-- TASK --
Each line below that holds the word "will" counts once. Say how many such lines there are, and no more.

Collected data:
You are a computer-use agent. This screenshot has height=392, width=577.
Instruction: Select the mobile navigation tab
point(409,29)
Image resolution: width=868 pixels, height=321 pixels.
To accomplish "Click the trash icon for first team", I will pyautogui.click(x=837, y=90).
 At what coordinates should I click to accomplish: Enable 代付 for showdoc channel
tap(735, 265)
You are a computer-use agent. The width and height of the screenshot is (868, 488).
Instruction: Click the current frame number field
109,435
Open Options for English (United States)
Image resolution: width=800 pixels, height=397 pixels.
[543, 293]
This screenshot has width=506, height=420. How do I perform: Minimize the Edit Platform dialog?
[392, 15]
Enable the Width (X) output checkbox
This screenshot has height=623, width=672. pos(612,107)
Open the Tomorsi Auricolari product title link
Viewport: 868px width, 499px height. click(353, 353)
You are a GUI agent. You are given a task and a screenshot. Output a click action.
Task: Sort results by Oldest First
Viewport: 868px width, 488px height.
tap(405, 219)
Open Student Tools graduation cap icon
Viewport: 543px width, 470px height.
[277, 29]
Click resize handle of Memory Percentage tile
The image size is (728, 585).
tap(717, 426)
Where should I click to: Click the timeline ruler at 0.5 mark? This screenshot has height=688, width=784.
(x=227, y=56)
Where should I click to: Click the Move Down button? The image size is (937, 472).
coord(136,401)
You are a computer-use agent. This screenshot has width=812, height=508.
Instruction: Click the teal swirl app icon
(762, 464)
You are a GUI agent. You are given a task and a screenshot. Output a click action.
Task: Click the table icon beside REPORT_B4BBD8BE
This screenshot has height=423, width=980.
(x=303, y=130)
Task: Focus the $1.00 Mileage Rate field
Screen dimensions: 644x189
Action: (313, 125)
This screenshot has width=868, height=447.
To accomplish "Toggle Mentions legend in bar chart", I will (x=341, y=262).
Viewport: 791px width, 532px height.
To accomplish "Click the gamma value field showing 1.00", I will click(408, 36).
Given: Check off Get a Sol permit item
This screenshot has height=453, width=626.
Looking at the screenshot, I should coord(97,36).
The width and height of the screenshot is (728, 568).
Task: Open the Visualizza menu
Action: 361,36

-- THE ANSWER --
3